## Выбранный отрывок
%%
Алексей Каллима: «Я не бегал с автоматом»

20 лет назад, 11 декабря 1994 года началась Первая чеченская война. События на Кавказе, Первая и Вторая чеченские войны — эти важные для понимания современной России события не нашли, тем не менее, адекватного выражения как в искусстве 1990-х, так и в искусстве нулевых. Среди немногих художников, которые пытались в своем творчестве отразить эти темы, — Александр Бренер и Анатолий Осмоловский, а также мало известный в Москве дагестанский живописец Магомед Дибиров. Почему так получилось — тема отдельного исследования. Сегодня мы предлагаем читателям посмотреть на войну в Чечне сквозь призму творчества Алексея Каллимы, уроженца Грозного, появившегося на российской художественной сцене в начале нулевых. Беженец из Чечни, вероятно, не мог и предположить, сколь успешная карьера ждет его в Москве. Начав с инсталляций и поэкспериментировав немного на территории нонспектакулярного искусства, он обратился к живописи, создав целый эпос, героями которого стали одетые в костюмы Adidas бородатые чеченцы с автоматами и огнеглазые гурии, подобно германским валькириям носящиеся над полем боя в поисках душ павших воинов. В 2005 году Каллима создал один из главных хитов 1-й Московской биеннале — фреску, на которой чеченец собирался прирезать молоденького федерала. В 2006 году художник неожиданно для многих стал первым лауреатом премии «Инновация», получив награду за работу «Челси — Терек» — изображенный флуоресцентными красками футбольный матч между английской футбольной командой «Челси» и клубом из Грозного «Терек». И хотя сейчас Каллима отошел от чеченской темы, как художник он всегда будет ассоциироваться с ней. Шеф-редактор «Артгида» Мария Кравцова нашла в своем архиве интервью с Каллимой, которое она взяла в 2008 году.

Алексей Каллима. Между случайностью и необходимостью. Фрагмент. 2008. Холст, акрил, уголь. Коллекция Пьера-Кристиана Броше. Источник: Алексей Каллима. Альбом. Галерея М&Ю Гельман. 2008

Мария Кравцова: Рассказ о художнике Каллиме, как правило, начинается с того, что он является беженцем из Грозного.
%%
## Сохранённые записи
%%
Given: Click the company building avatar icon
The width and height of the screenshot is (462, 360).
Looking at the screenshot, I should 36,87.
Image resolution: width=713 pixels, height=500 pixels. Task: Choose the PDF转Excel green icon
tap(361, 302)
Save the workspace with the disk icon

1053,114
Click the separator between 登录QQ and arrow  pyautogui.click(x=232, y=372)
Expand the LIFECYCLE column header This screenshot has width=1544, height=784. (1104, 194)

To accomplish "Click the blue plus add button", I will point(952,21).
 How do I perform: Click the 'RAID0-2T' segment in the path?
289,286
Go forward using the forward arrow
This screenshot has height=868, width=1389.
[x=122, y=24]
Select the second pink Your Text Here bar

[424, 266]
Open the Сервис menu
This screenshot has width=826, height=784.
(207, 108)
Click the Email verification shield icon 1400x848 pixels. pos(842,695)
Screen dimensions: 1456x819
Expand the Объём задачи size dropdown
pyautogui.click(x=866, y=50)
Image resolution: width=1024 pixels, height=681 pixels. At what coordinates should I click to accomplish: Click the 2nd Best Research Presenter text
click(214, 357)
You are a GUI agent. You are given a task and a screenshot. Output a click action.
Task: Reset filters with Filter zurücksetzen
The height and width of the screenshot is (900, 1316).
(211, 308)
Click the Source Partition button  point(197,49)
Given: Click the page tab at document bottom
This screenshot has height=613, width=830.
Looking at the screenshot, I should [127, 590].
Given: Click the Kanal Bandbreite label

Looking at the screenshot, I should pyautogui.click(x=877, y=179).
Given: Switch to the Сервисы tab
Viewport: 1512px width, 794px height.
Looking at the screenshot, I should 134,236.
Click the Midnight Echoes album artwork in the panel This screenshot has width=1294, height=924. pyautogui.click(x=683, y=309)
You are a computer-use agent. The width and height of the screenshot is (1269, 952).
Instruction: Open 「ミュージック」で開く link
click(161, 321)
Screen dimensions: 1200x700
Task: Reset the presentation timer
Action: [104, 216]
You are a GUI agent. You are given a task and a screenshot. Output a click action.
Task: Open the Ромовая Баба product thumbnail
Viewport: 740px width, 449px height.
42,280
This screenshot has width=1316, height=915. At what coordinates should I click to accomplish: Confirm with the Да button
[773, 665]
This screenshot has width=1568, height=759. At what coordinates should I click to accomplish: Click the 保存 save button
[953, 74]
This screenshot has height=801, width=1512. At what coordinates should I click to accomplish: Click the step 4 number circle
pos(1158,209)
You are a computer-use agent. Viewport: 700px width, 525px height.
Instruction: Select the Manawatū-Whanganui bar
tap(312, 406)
%%
## Задания
(A) За какую работу Алексей Каллима получил премию «Инновация» в 2006 году, согласно отрывку о художнике?
(B) Перепишите дословно часть отрывка об Алексее Каллиме от «Алексей Каллима. Между» до «беженцем из Грозного.».
Приведённые строки для работы не нужны.

## Ответы к заданиям
(A) За работу «Челси — Терек».

(B)
Алексей Каллима. Между случайностью и необходимостью. Фрагмент. 2008. Холст, акрил, уголь. Коллекция Пьера-Кристиана Броше. Источник: Алексей Каллима. Альбом. Галерея М&Ю Гельман. 2008

Мария Кравцова: Рассказ о художнике Каллиме, как правило, начинается с того, что он является беженцем из Грозного.